▶ **EXERCISE DETAILS**: Convert each line of the material below into one string in a JSON list, one string per line, and omit blank lines.

* * *

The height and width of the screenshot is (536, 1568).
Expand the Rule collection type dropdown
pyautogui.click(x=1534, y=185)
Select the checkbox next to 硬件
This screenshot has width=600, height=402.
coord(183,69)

* * *

▶ **WRITTEN REPLY**:
[
  "The height and width of the screenshot is (536, 1568).",
  "Expand the Rule collection type dropdown",
  "pyautogui.click(x=1534, y=185)",
  "Select the checkbox next to 硬件",
  "This screenshot has width=600, height=402.",
  "coord(183,69)"
]